In August 1845, Cochrane who previously arrived at Brunei in July, reappeared with a handful ships to release two Lascar seamen who were believed to be hidden there. Badruddin accused Yusof of being involved in the slave trade due to his close relations with a notable pirate leader Sharif Uthman in Marudu Bay and the Sultanate of Sulu. Denying the allegation, Yusof refused to attend a meeting with Cochrane.

Yusof was a rogue noblemen, he was likely associated with Muhammad Alam who fought against Omar Ali Saifuddien II over control of the sultanate in the Bruneian Civil War of 1826. He was very unpopular as the villagers of Kampong Burong Pingai turned against him. He likely only supported Muhammad Alam due to the fact Muhammad Alam opposed Western influence. He, mostly probably married into the family of Uthman. And therefore an ally of Sharif Uthman.

== Battle ==
Fighting started when Yusof fired a cannon shot at Cochrane's squadron from his house. fired on his house in retaliation, with Yusof fleeing.

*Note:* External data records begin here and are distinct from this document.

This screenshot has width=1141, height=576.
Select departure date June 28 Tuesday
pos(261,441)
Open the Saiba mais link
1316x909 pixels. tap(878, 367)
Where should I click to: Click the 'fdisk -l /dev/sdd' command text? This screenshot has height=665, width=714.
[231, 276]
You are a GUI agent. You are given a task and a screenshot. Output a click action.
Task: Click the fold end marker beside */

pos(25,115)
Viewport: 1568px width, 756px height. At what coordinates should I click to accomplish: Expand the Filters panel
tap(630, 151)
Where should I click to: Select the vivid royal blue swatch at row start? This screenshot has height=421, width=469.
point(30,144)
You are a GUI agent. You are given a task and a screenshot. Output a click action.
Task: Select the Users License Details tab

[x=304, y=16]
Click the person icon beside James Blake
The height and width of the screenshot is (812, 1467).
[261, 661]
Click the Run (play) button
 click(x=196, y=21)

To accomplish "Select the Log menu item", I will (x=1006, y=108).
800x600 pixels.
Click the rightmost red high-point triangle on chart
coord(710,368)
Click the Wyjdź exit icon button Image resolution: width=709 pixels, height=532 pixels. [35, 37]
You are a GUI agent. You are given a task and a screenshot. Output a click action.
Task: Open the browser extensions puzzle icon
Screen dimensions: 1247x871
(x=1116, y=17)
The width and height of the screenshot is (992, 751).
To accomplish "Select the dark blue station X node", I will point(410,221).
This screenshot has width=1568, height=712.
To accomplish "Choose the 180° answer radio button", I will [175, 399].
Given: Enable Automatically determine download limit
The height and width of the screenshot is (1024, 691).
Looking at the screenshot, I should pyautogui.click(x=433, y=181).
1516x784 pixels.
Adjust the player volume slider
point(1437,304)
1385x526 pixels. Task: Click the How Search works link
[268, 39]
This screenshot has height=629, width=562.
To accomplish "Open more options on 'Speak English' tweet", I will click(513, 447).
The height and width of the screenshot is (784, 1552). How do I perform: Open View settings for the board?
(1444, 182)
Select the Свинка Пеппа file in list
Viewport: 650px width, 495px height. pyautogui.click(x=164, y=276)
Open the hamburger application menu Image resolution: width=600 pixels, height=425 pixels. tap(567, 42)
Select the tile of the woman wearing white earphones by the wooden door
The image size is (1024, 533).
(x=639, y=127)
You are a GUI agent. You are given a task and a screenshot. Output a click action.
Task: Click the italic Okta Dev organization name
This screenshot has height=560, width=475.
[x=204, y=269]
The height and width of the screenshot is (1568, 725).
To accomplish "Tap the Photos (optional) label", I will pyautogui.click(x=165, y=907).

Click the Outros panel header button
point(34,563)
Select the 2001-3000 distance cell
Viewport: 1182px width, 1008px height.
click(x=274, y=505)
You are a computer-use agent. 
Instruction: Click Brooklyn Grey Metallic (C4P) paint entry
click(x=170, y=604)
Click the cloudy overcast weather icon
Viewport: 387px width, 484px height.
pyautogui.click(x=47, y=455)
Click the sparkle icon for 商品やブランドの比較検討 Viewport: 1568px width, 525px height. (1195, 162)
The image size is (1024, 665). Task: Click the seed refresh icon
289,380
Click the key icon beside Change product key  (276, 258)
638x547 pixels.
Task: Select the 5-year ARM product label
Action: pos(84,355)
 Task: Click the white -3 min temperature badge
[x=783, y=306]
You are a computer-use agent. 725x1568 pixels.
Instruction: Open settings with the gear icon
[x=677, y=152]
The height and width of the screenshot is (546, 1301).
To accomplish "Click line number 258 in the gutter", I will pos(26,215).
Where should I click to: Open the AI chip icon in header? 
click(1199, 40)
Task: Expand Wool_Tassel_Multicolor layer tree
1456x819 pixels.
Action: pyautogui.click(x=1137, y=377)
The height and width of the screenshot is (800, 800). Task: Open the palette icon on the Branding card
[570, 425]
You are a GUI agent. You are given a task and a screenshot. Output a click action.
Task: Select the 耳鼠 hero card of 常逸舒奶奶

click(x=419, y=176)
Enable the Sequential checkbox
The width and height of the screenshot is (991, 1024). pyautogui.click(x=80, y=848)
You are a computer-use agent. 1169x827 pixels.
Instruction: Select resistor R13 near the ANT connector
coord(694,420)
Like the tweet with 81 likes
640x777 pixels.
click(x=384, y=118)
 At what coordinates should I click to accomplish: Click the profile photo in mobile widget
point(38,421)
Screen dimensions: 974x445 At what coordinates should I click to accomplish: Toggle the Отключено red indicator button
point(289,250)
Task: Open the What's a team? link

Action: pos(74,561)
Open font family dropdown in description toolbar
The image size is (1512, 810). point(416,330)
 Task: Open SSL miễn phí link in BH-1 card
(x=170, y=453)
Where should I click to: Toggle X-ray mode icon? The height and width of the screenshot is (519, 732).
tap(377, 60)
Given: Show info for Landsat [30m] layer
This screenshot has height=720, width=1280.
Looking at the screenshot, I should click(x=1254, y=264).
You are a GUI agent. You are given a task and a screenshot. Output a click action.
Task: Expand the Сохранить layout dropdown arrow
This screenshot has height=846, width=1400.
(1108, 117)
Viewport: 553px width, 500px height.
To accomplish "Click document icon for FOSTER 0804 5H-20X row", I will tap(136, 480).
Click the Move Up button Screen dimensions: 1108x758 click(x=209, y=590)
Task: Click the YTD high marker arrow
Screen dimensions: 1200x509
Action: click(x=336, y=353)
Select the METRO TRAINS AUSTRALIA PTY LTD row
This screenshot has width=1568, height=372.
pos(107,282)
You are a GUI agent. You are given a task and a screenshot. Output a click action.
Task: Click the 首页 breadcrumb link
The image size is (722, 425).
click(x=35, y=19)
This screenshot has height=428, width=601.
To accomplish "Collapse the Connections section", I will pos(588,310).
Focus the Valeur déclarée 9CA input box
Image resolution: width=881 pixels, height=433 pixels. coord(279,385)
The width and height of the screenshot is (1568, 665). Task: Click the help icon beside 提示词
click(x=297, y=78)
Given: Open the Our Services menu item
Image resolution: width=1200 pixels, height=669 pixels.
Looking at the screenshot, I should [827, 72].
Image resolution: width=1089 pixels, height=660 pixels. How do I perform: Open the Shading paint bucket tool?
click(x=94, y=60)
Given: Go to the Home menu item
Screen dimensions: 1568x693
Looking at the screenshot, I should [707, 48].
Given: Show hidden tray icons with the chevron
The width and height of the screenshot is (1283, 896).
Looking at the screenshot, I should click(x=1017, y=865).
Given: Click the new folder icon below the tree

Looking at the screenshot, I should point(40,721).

Two days after Cochrane and his steamers left, Yusof seized the hill behind his late house with 300 Kedayans, and commenced an attack on Brunei Town, with Badruddin defeating him with a force similar in manpower.

He once commenced another attack, this time using sailors from Marudu which were defeated by Hashim.

== Aftermath ==
Yusof fled to Kimanis in northern Borneo, who was reported to be executed but recent research suggests otherwise. His faction's power continued to grow until 1906.